L'8 marzo 1816, le forze di cavalleria di Azurduy catturarono temporaneamente il Cerro Rico di Potosí, la principale fonte di argento spagnolo, guidando anche una carica che catturò lo stendardo nemico. Quando la notizia di queste vittorie raggiunse il generale Juan Martín de Pueyrredón dell'esercito argentino, egli le concesse formalmente il titolo di tenente colonnello in una cerimonia avvenuta il 16 agosto 1816[1][2][7][10][17].

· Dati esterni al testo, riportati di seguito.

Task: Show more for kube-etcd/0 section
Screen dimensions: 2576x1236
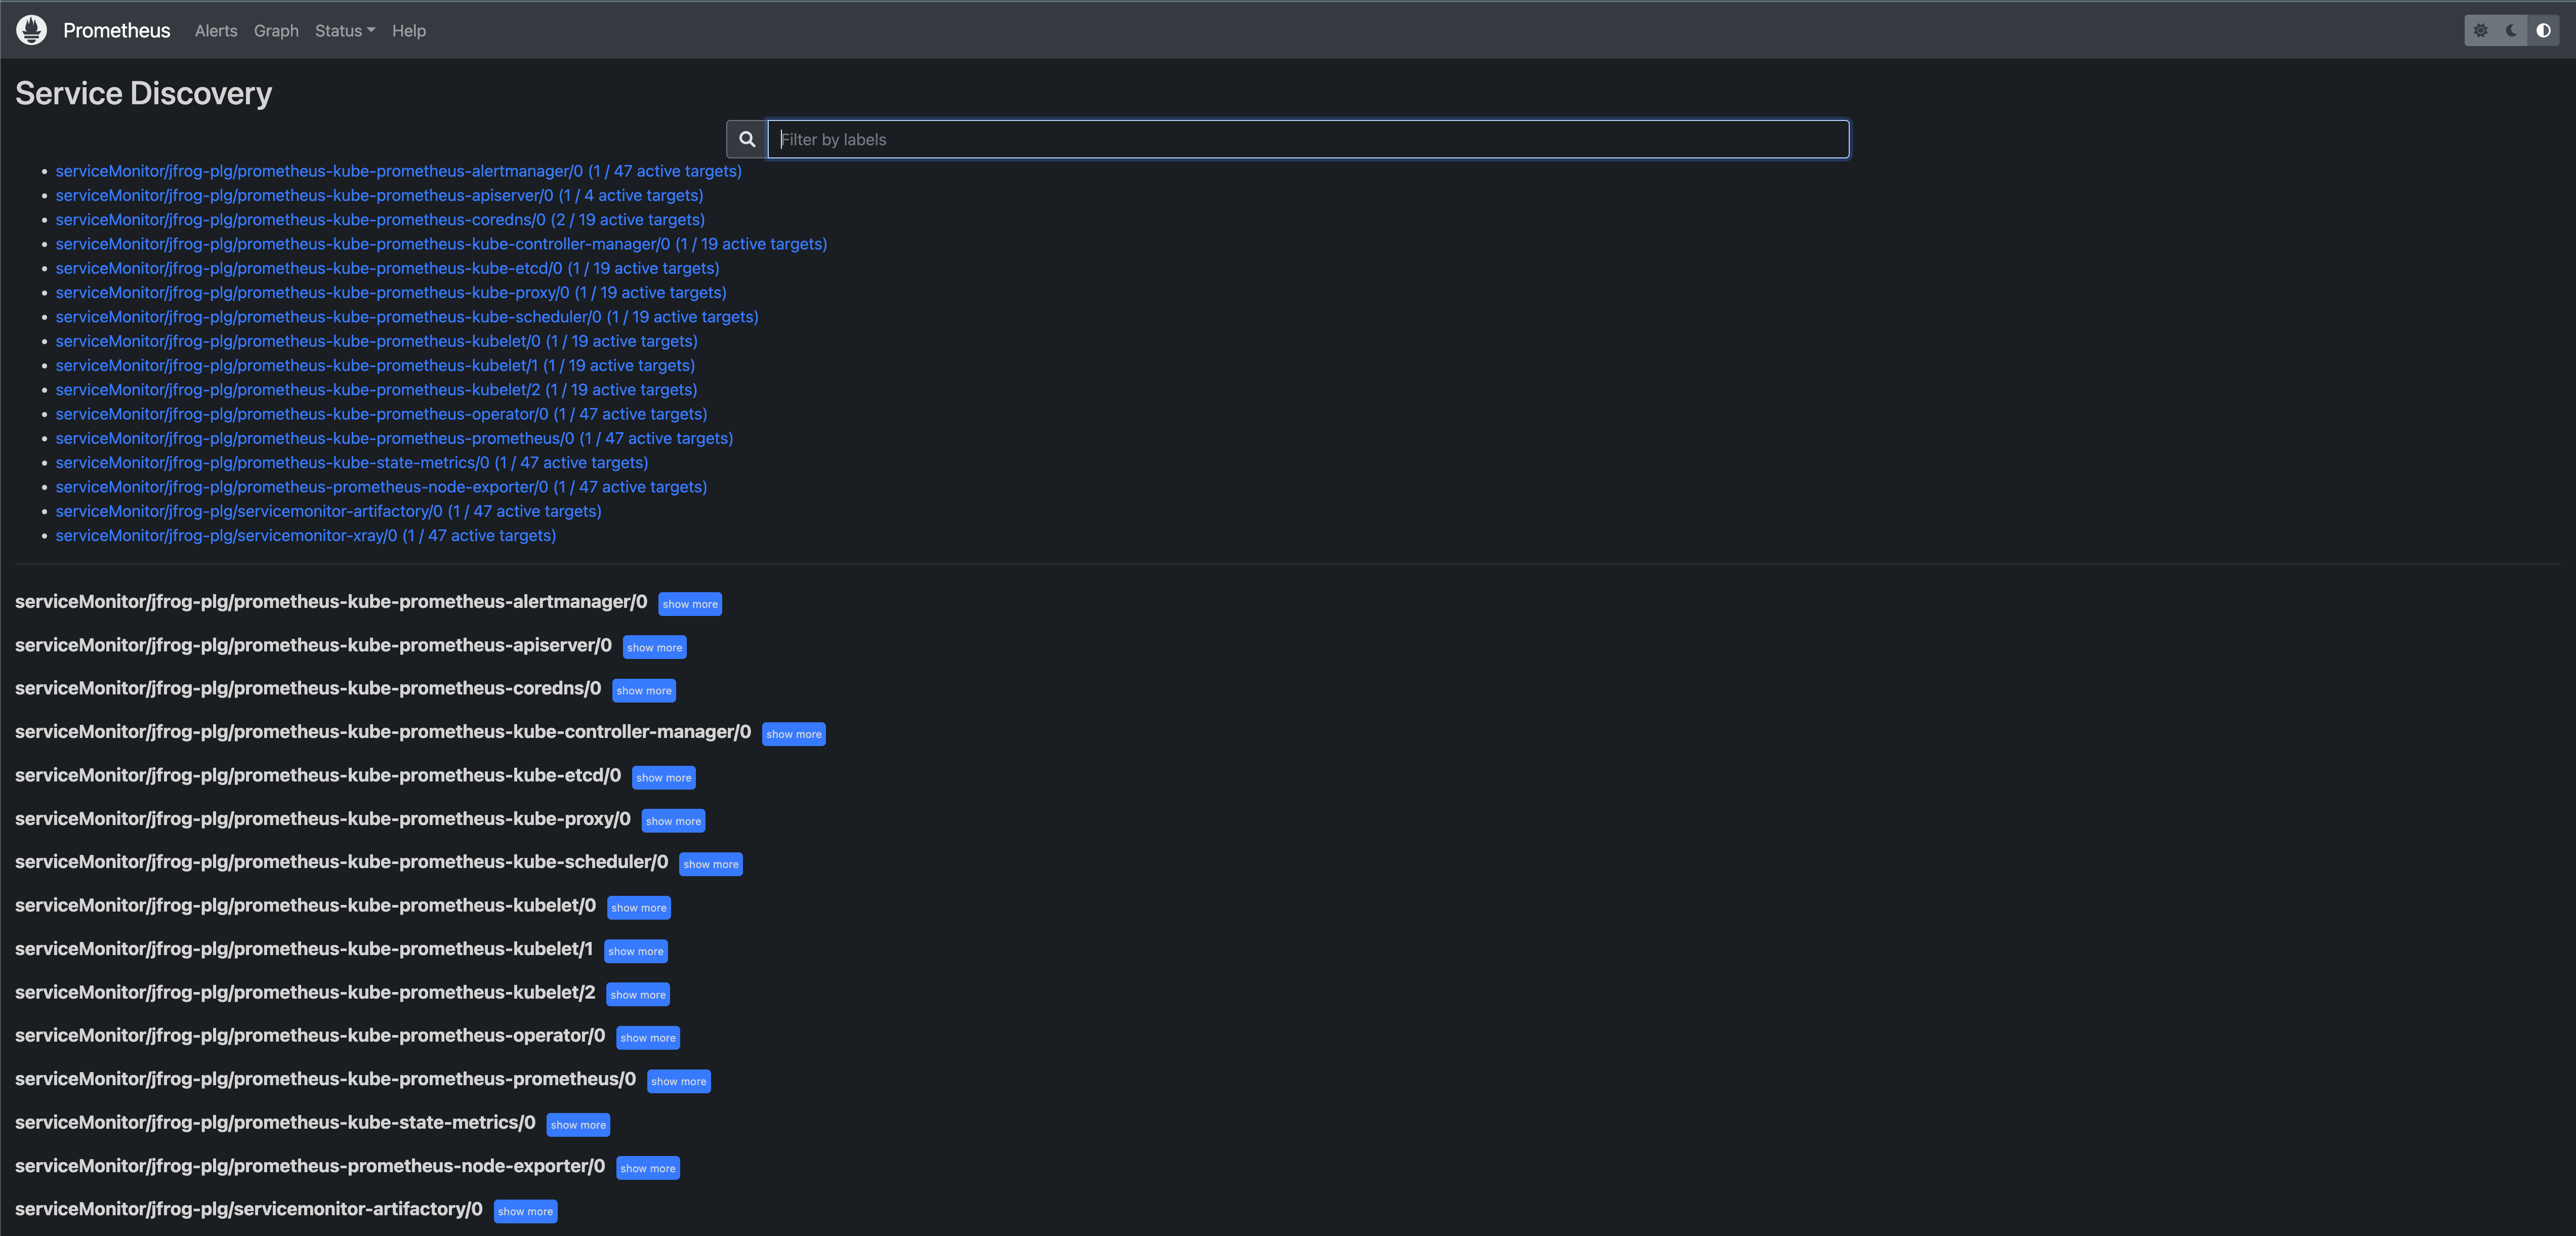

Durante la battaglia di La Laguna nel settembre 1816, Juana, che aspettava il suo quinto figlio, fu ferita, e suo marito fu colpito e catturato dalle forze spagnole mentre cercava di salvarla[1][4]: fu decapitato il 14 settembre, e la sua testa fu montata su una picca nel villaggio di Laguna[1]. Juana si trovò in una situazione disperata: vedova, incinta e con gli eserciti del viceré che controllavano il territorio. Con la morte di Padilla, le forze di guerriglia del nord si sciolsero e Juana fu costretta a sopravvivere nella regione di Salta. Guidò poi un contrattacco per recuperare il corpo di suo marito[17].

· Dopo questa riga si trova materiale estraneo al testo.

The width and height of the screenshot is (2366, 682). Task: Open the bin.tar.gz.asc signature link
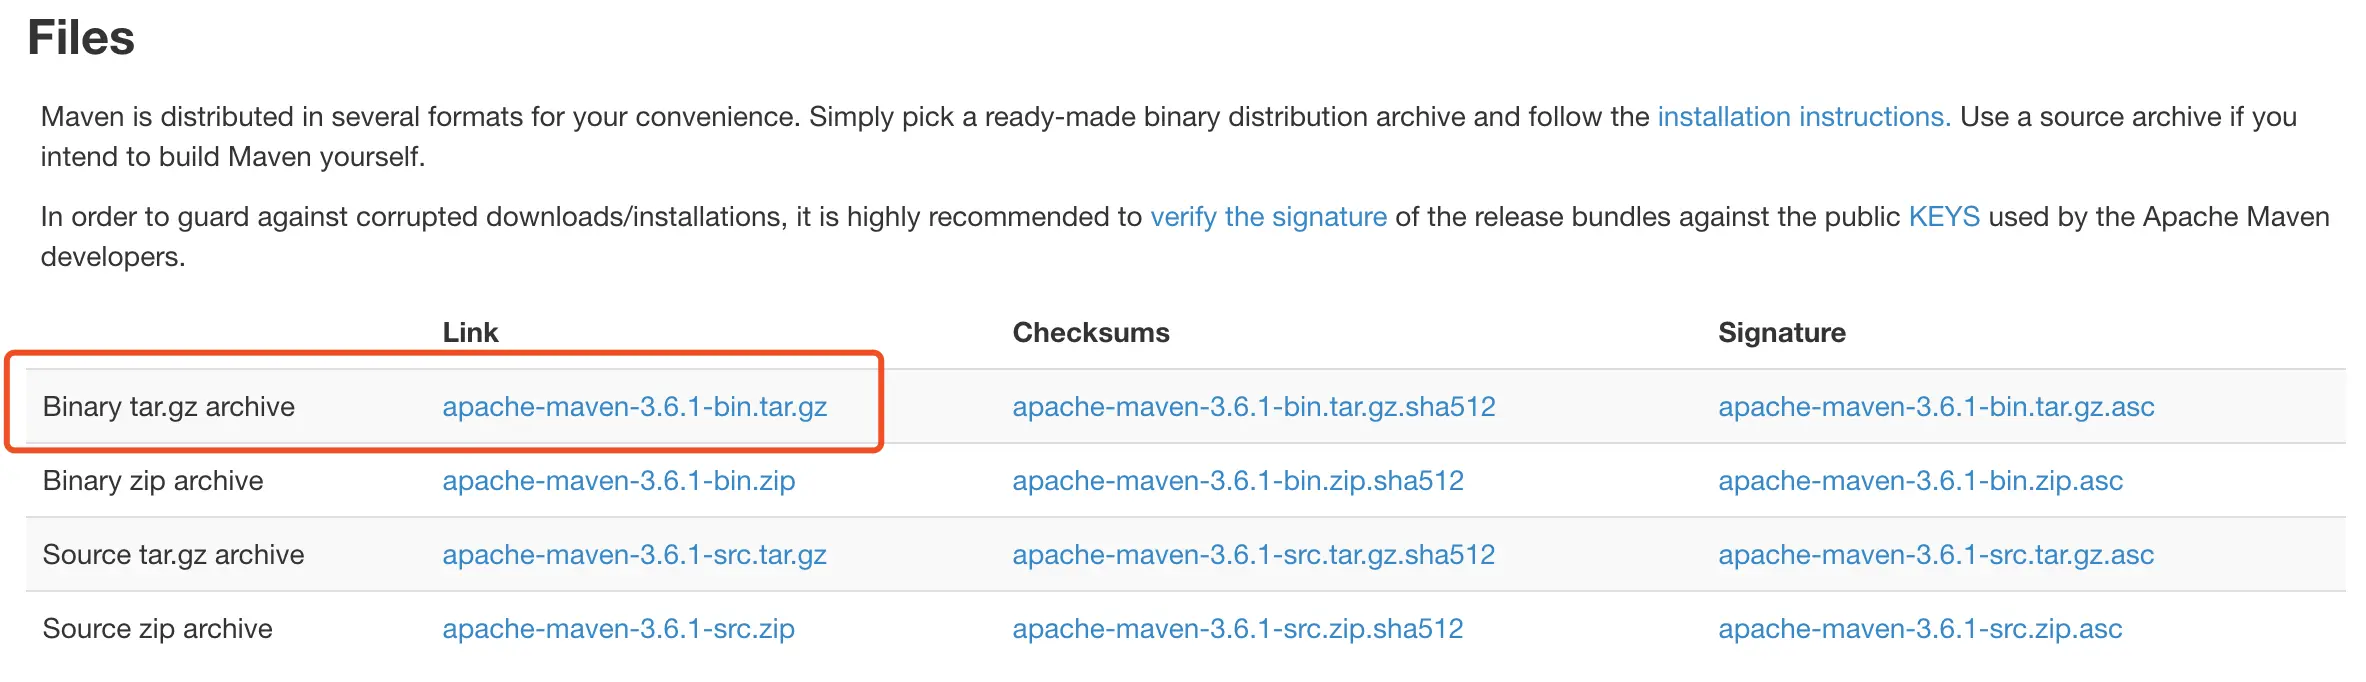pos(1936,407)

Nel 1818 gli spagnoli presero temporaneamente il controllo di Chuquisaca, e Juana fu costretta a fuggire di nuovo con i suoi soldati nell'Argentina settentrionale, dove continuò a combattere sotto il comando del generale argentino Martín Miguel de Güemes[4]. Fu nominata alla posizione di comandante dell'esercito del Nord del Governo Rivoluzionario delle Province Unite del Rio de la Plata[10]. Riuscì a stabilire una zona indipendente al confine tra Argentina e Alto Perù fino al ritiro delle forze spagnole dalla zona[10].

Ultimi anni[modifica | modifica wikitesto]

Nel 1825, dopo il ritiro delle forze spagnole dall'Alto Perù, Azurduy presentò una petizione al governo indipendente per ottenere aiuto per tornare nella sua città natale, appena ribattezzata Sucre[1][4]. Nello stesso anno, Azurduy ricevette una pensione militare da colonnello dal governo indipendente guidato da Simón Bolívar[1]. Dopo aver visitato Azurduy per lodarne il servizio, Bolívar commentò al maresciallo Antonio José de Sucre[18]:

(ES)

«Este país no debería llamarse Bolivia en mi homenaje, sino Padilla o Azurduy, porque son ellos los que lo hicieron libre»

(IT)

«Questo paese non dovrebbe chiamarsi Bolivia in mio onore, ma Padilla o Azurduy, perché sono stati loro a renderlo libero.»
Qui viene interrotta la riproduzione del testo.